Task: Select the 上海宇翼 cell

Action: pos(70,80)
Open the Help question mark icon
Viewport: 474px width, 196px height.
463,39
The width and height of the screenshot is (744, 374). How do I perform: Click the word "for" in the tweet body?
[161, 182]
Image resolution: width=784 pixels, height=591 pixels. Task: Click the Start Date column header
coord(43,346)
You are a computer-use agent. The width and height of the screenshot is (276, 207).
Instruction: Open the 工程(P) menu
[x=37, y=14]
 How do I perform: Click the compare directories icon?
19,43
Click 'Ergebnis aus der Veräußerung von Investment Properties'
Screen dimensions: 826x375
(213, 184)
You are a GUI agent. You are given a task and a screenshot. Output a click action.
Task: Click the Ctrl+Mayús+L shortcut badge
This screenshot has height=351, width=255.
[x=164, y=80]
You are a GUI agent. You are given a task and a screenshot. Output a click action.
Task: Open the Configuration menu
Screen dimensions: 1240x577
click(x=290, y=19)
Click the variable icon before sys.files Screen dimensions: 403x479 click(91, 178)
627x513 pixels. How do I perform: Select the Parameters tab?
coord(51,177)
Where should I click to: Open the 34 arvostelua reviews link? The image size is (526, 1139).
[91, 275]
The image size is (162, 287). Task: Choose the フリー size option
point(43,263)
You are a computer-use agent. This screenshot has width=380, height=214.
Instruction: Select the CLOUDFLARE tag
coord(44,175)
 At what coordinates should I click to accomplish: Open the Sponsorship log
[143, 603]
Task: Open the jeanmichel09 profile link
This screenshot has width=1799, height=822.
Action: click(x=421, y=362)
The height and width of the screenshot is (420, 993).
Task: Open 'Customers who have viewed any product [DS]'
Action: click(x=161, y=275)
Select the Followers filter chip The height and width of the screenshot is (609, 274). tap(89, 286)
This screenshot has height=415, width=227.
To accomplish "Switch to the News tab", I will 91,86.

> [ASSIGNED TASK]
Begin at the first line of the material and transcribe each line exactly. End with the line containing "Task: Open the jeanmichel09 profile link", and give nothing else.

> [YOUR SOLUTION]
Task: Select the 上海宇翼 cell

Action: pos(70,80)
Open the Help question mark icon
Viewport: 474px width, 196px height.
463,39
The width and height of the screenshot is (744, 374). How do I perform: Click the word "for" in the tweet body?
[161, 182]
Image resolution: width=784 pixels, height=591 pixels. Task: Click the Start Date column header
coord(43,346)
You are a computer-use agent. The width and height of the screenshot is (276, 207).
Instruction: Open the 工程(P) menu
[x=37, y=14]
 How do I perform: Click the compare directories icon?
19,43
Click 'Ergebnis aus der Veräußerung von Investment Properties'
Screen dimensions: 826x375
(213, 184)
You are a GUI agent. You are given a task and a screenshot. Output a click action.
Task: Click the Ctrl+Mayús+L shortcut badge
This screenshot has height=351, width=255.
[x=164, y=80]
You are a GUI agent. You are given a task and a screenshot. Output a click action.
Task: Open the Configuration menu
Screen dimensions: 1240x577
click(x=290, y=19)
Click the variable icon before sys.files Screen dimensions: 403x479 click(91, 178)
627x513 pixels. How do I perform: Select the Parameters tab?
coord(51,177)
Where should I click to: Open the 34 arvostelua reviews link? The image size is (526, 1139).
[91, 275]
The image size is (162, 287). Task: Choose the フリー size option
point(43,263)
You are a computer-use agent. This screenshot has width=380, height=214.
Instruction: Select the CLOUDFLARE tag
coord(44,175)
 At what coordinates should I click to accomplish: Open the Sponsorship log
[143, 603]
Task: Open the jeanmichel09 profile link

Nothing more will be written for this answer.